== DATA FOR ANALYSIS ==
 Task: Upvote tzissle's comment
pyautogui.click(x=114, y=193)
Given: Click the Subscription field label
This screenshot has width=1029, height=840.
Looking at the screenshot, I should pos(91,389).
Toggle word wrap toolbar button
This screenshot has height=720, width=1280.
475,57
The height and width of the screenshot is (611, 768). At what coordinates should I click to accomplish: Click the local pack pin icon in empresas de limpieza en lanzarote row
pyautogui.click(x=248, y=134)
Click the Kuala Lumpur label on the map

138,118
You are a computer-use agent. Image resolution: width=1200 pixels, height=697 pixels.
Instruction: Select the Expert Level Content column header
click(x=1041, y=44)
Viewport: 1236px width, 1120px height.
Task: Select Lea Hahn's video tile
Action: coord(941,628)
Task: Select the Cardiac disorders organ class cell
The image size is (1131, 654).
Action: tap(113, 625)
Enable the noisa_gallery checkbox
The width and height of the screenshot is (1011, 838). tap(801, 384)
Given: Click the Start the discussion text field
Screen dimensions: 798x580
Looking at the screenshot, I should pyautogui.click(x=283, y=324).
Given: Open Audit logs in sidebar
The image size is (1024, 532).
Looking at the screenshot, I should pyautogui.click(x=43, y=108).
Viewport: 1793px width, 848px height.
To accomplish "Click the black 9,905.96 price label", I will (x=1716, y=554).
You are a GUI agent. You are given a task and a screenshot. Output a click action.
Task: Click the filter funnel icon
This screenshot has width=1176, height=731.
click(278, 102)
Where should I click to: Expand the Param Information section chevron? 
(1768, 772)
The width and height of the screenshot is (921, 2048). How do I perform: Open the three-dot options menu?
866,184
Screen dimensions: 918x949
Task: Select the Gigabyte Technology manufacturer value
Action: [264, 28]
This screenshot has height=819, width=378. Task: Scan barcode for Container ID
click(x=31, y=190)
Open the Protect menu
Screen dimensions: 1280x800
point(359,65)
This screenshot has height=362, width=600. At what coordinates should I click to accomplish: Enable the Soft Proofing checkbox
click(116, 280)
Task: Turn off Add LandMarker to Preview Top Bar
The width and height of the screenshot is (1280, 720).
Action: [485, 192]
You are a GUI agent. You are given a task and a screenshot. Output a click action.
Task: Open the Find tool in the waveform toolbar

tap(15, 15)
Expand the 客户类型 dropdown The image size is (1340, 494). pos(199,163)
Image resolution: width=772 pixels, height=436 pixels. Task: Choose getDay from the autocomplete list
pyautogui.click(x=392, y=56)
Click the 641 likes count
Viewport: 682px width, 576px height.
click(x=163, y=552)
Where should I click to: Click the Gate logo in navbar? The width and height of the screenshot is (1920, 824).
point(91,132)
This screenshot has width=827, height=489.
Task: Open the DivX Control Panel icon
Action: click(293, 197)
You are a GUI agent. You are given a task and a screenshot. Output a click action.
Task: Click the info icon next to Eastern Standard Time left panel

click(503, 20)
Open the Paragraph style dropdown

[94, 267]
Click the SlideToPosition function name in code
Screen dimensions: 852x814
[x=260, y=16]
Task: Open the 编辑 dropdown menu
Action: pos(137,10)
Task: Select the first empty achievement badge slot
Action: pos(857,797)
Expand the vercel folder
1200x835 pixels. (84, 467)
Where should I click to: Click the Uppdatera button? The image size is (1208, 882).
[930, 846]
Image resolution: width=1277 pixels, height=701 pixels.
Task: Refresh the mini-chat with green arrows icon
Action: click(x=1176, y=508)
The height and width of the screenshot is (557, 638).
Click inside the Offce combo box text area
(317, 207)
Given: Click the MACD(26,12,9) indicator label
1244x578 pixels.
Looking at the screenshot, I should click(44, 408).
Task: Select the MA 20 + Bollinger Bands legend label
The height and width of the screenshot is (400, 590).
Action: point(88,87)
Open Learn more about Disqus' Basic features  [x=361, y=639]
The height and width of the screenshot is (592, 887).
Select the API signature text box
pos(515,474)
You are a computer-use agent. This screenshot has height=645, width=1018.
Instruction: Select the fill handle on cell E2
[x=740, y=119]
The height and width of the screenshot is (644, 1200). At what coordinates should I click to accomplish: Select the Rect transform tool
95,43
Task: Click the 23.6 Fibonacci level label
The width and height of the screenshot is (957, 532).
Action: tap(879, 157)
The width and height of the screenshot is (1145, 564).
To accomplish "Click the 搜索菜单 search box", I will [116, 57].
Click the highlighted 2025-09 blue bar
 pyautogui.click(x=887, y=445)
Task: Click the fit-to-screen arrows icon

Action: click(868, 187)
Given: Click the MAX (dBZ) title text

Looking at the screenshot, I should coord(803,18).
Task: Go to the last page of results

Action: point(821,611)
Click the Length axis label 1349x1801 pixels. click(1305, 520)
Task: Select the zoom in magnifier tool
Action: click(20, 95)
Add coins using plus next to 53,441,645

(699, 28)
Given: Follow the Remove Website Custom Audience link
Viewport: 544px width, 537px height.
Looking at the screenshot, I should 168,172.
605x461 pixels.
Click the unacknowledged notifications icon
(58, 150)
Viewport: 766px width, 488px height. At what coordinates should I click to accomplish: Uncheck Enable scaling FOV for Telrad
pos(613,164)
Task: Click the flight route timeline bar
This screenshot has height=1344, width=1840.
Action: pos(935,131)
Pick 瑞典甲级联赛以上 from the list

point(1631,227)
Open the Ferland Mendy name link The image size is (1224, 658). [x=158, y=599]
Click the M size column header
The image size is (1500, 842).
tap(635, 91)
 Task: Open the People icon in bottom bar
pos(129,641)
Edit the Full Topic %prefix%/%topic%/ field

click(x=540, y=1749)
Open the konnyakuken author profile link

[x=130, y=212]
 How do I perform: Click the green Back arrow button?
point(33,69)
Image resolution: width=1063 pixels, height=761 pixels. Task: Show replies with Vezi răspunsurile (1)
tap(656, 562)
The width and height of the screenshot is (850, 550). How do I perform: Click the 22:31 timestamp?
===
▸ **ACTION ITEM**
The complete data is to be transcribed verbatim.

▸ **EXPECTED ANSWER**
 Task: Upvote tzissle's comment
pyautogui.click(x=114, y=193)
Given: Click the Subscription field label
This screenshot has width=1029, height=840.
Looking at the screenshot, I should pos(91,389).
Toggle word wrap toolbar button
This screenshot has height=720, width=1280.
475,57
The height and width of the screenshot is (611, 768). At what coordinates should I click to accomplish: Click the local pack pin icon in empresas de limpieza en lanzarote row
pyautogui.click(x=248, y=134)
Click the Kuala Lumpur label on the map

138,118
You are a computer-use agent. Image resolution: width=1200 pixels, height=697 pixels.
Instruction: Select the Expert Level Content column header
click(x=1041, y=44)
Viewport: 1236px width, 1120px height.
Task: Select Lea Hahn's video tile
Action: coord(941,628)
Task: Select the Cardiac disorders organ class cell
The image size is (1131, 654).
Action: tap(113, 625)
Enable the noisa_gallery checkbox
The width and height of the screenshot is (1011, 838). tap(801, 384)
Given: Click the Start the discussion text field
Screen dimensions: 798x580
Looking at the screenshot, I should pyautogui.click(x=283, y=324).
Given: Open Audit logs in sidebar
The image size is (1024, 532).
Looking at the screenshot, I should pyautogui.click(x=43, y=108).
Viewport: 1793px width, 848px height.
To accomplish "Click the black 9,905.96 price label", I will (x=1716, y=554).
You are a GUI agent. You are given a task and a screenshot. Output a click action.
Task: Click the filter funnel icon
This screenshot has width=1176, height=731.
click(278, 102)
Where should I click to: Expand the Param Information section chevron? 
(1768, 772)
The width and height of the screenshot is (921, 2048). How do I perform: Open the three-dot options menu?
866,184
Screen dimensions: 918x949
Task: Select the Gigabyte Technology manufacturer value
Action: [264, 28]
This screenshot has height=819, width=378. Task: Scan barcode for Container ID
click(x=31, y=190)
Open the Protect menu
Screen dimensions: 1280x800
point(359,65)
This screenshot has height=362, width=600. At what coordinates should I click to accomplish: Enable the Soft Proofing checkbox
click(116, 280)
Task: Turn off Add LandMarker to Preview Top Bar
The width and height of the screenshot is (1280, 720).
Action: [485, 192]
You are a GUI agent. You are given a task and a screenshot. Output a click action.
Task: Open the Find tool in the waveform toolbar

tap(15, 15)
Expand the 客户类型 dropdown The image size is (1340, 494). pos(199,163)
Image resolution: width=772 pixels, height=436 pixels. Task: Choose getDay from the autocomplete list
pyautogui.click(x=392, y=56)
Click the 641 likes count
Viewport: 682px width, 576px height.
click(x=163, y=552)
Where should I click to: Click the Gate logo in navbar? The width and height of the screenshot is (1920, 824).
point(91,132)
This screenshot has width=827, height=489.
Task: Open the DivX Control Panel icon
Action: click(293, 197)
You are a GUI agent. You are given a task and a screenshot. Output a click action.
Task: Click the info icon next to Eastern Standard Time left panel

click(503, 20)
Open the Paragraph style dropdown

[94, 267]
Click the SlideToPosition function name in code
Screen dimensions: 852x814
[x=260, y=16]
Task: Open the 编辑 dropdown menu
Action: pos(137,10)
Task: Select the first empty achievement badge slot
Action: pos(857,797)
Expand the vercel folder
1200x835 pixels. (84, 467)
Where should I click to: Click the Uppdatera button? The image size is (1208, 882).
[930, 846]
Image resolution: width=1277 pixels, height=701 pixels.
Task: Refresh the mini-chat with green arrows icon
Action: click(x=1176, y=508)
The height and width of the screenshot is (557, 638).
Click inside the Offce combo box text area
(317, 207)
Given: Click the MACD(26,12,9) indicator label
1244x578 pixels.
Looking at the screenshot, I should click(44, 408).
Task: Select the MA 20 + Bollinger Bands legend label
The height and width of the screenshot is (400, 590).
Action: point(88,87)
Open Learn more about Disqus' Basic features  [x=361, y=639]
The height and width of the screenshot is (592, 887).
Select the API signature text box
pos(515,474)
You are a computer-use agent. This screenshot has height=645, width=1018.
Instruction: Select the fill handle on cell E2
[x=740, y=119]
The height and width of the screenshot is (644, 1200). At what coordinates should I click to accomplish: Select the Rect transform tool
95,43
Task: Click the 23.6 Fibonacci level label
The width and height of the screenshot is (957, 532).
Action: tap(879, 157)
The width and height of the screenshot is (1145, 564).
To accomplish "Click the 搜索菜单 search box", I will [116, 57].
Click the highlighted 2025-09 blue bar
 pyautogui.click(x=887, y=445)
Task: Click the fit-to-screen arrows icon

Action: click(868, 187)
Given: Click the MAX (dBZ) title text

Looking at the screenshot, I should coord(803,18).
Task: Go to the last page of results

Action: point(821,611)
Click the Length axis label 1349x1801 pixels. click(1305, 520)
Task: Select the zoom in magnifier tool
Action: click(20, 95)
Add coins using plus next to 53,441,645

(699, 28)
Given: Follow the Remove Website Custom Audience link
Viewport: 544px width, 537px height.
Looking at the screenshot, I should 168,172.
605x461 pixels.
Click the unacknowledged notifications icon
(58, 150)
Viewport: 766px width, 488px height. At what coordinates should I click to accomplish: Uncheck Enable scaling FOV for Telrad
pos(613,164)
Task: Click the flight route timeline bar
This screenshot has height=1344, width=1840.
Action: pos(935,131)
Pick 瑞典甲级联赛以上 from the list

point(1631,227)
Open the Ferland Mendy name link The image size is (1224, 658). [x=158, y=599]
Click the M size column header
The image size is (1500, 842).
tap(635, 91)
 Task: Open the People icon in bottom bar
pos(129,641)
Edit the Full Topic %prefix%/%topic%/ field

click(x=540, y=1749)
Open the konnyakuken author profile link

[x=130, y=212]
 How do I perform: Click the green Back arrow button?
point(33,69)
Image resolution: width=1063 pixels, height=761 pixels. Task: Show replies with Vezi răspunsurile (1)
tap(656, 562)
The width and height of the screenshot is (850, 550). How do I perform: Click the 22:31 timestamp?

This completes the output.